What the exercise asks:
From the abstracts on cytochrome c and calixarenes, extract the passage that begins at "Complex Formation between" and ends after "the millimolar range.". Copy it word for word.
Selected passage: Begin
Complex Formation between Cytochrome c and a Tetra-alanino-calix[4]arene.

Owing to their remarkable features, calix[n]arenes are being exploited to study different aspects of molecular recognition, including protein complexation. Different complexation modes have been described, depending on the moieties that complement the aromatic cavity, allowing for function regulation and/or controlled assembly of the protein target. Here, a rigid cone calix[4]arene, bearing four anionic alanine units at the upper rim, was tested as a ligand for cytochrome c. Cocrystallization attempts were unfruitful, preventing a solid-state study of the system. Next, the complex was studied using NMR spectroscopy, which revealed the presence of two binding sites at lysine residues with dissociation constants (Kd) in the millimolar range.

Noncovalent PEGylation via Sulfonatocalix[4]arene-A Crystallographic Proof.

Noncovalent or supramolecular PEGylation, in combination with the site of administration, has great potential to increase the half-life of therapeutic proteins. To date, a variety of noncovalent PEGylation strategies have been devised. However, questions remain concerning the nature of the protein-PEG interaction. Here, we report structural analyses of a model system that comprised the lysine-rich cytochrome c and two PEGylated variants of sulfonatocalix[4]arene. Complex formation was characterized in solution by NMR spectroscopy. It was found that mono- or di-PEGylated sulfonatocalix[4]arene bound the protein similar to the parent calixarene. X-ray crystal structures at <2.7 Å resolution of the PEGylated derivatives in complex with cytochrome c revealed that the PEG chains were mostly disordered or encapsulated within the calixarene cavity. These results suggest that there was minimal interaction between the PEG and the protein surface, providing further evidence in favor of PEG maintaining a random coil conformation.
Selected passage: End
Given information: Begin
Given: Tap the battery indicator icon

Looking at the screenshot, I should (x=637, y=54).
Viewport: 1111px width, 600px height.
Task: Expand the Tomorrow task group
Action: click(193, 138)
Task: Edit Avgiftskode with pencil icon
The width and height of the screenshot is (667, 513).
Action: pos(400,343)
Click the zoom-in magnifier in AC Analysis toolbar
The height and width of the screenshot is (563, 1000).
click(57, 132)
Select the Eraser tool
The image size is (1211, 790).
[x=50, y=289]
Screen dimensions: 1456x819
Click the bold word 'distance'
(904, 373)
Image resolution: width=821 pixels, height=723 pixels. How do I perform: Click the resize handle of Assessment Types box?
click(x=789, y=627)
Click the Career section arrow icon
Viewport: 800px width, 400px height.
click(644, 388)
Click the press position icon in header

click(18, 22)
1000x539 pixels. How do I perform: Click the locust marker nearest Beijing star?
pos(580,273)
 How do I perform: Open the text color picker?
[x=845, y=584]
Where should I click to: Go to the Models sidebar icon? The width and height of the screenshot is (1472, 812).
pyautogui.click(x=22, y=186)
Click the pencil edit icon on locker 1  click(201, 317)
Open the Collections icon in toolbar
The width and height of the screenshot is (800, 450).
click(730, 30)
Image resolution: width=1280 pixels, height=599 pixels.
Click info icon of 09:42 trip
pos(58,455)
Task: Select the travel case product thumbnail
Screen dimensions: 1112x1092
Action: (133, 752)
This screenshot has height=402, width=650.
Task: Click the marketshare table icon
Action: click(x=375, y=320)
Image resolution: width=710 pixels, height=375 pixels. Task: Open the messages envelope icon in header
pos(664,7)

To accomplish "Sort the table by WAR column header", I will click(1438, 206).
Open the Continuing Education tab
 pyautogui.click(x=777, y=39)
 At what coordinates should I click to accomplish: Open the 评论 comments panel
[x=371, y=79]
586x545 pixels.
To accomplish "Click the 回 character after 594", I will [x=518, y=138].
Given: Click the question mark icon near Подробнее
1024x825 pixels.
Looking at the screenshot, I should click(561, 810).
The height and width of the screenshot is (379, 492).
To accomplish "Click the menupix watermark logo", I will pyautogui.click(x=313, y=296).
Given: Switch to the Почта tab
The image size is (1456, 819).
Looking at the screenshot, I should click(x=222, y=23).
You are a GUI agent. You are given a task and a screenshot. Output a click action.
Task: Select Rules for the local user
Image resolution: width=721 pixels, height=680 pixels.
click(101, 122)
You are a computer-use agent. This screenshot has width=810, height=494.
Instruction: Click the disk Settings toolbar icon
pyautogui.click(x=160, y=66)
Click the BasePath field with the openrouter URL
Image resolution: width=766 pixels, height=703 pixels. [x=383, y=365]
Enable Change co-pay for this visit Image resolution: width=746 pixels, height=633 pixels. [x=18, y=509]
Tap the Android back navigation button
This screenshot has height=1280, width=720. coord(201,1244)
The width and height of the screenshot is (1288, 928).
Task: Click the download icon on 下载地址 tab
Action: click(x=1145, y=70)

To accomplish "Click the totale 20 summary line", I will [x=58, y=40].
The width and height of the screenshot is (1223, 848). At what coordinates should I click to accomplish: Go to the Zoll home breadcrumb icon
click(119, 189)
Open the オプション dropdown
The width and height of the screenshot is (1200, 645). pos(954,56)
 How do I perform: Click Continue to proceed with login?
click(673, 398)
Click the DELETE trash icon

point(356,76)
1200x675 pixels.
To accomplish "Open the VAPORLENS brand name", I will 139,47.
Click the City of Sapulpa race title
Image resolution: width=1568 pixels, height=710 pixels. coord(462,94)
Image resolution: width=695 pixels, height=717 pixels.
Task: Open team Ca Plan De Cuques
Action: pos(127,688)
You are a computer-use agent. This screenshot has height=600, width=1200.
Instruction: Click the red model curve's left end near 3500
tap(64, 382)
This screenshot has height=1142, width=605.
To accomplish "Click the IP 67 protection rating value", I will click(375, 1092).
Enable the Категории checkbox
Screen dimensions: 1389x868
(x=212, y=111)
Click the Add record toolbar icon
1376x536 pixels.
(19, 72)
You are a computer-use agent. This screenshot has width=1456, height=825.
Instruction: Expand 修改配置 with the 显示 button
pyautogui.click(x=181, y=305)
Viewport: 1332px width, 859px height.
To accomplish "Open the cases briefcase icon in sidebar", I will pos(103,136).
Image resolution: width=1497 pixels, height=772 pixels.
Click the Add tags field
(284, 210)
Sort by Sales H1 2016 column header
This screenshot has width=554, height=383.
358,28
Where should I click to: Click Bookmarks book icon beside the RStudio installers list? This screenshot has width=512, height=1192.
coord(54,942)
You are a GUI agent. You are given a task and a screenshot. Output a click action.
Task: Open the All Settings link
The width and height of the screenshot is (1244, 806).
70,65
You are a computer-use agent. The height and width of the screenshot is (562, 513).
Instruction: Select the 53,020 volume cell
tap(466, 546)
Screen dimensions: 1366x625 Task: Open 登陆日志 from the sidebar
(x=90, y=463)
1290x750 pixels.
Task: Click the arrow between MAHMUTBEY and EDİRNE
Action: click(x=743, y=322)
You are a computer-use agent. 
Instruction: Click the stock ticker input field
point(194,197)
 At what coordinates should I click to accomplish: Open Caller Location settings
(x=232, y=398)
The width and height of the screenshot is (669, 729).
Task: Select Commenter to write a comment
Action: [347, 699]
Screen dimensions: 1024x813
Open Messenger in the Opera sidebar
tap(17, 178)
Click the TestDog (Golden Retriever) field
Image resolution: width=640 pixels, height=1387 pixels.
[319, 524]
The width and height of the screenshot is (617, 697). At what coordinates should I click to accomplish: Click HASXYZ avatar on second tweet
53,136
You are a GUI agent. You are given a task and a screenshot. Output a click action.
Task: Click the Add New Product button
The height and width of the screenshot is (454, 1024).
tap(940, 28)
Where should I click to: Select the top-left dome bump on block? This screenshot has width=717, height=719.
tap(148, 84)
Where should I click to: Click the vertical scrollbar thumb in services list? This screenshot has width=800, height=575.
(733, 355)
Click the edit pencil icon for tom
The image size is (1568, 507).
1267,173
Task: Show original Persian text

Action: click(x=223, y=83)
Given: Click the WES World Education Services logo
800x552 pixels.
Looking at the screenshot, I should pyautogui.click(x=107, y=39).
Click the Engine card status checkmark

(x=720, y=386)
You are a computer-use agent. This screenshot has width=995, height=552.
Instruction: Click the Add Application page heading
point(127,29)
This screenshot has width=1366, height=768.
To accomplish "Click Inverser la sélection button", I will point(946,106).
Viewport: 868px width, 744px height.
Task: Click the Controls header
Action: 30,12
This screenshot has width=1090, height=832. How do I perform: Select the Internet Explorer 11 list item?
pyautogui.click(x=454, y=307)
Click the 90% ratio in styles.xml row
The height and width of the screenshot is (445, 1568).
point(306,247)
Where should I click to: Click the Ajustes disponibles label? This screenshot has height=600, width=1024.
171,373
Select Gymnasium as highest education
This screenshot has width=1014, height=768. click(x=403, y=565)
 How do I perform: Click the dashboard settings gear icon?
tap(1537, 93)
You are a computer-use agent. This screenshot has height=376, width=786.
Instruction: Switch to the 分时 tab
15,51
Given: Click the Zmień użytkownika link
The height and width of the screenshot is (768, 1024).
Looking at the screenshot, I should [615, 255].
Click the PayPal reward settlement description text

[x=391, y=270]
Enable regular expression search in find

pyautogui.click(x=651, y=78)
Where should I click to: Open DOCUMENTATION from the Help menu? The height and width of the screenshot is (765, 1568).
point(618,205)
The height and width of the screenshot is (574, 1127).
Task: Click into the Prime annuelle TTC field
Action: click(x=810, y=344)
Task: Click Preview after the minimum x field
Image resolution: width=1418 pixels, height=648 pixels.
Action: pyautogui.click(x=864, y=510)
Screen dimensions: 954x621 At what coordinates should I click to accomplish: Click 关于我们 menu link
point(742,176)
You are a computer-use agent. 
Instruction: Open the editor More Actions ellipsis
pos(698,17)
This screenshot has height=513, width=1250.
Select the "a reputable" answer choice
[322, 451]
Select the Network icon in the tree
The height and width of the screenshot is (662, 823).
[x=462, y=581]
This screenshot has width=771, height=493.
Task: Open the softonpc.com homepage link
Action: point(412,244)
Given information: End
Finished task:
Complex Formation between Cytochrome c and a Tetra-alanino-calix[4]arene.

Owing to their remarkable features, calix[n]arenes are being exploited to study different aspects of molecular recognition, including protein complexation. Different complexation modes have been described, depending on the moieties that complement the aromatic cavity, allowing for function regulation and/or controlled assembly of the protein target. Here, a rigid cone calix[4]arene, bearing four anionic alanine units at the upper rim, was tested as a ligand for cytochrome c. Cocrystallization attempts were unfruitful, preventing a solid-state study of the system. Next, the complex was studied using NMR spectroscopy, which revealed the presence of two binding sites at lysine residues with dissociation constants (Kd) in the millimolar range.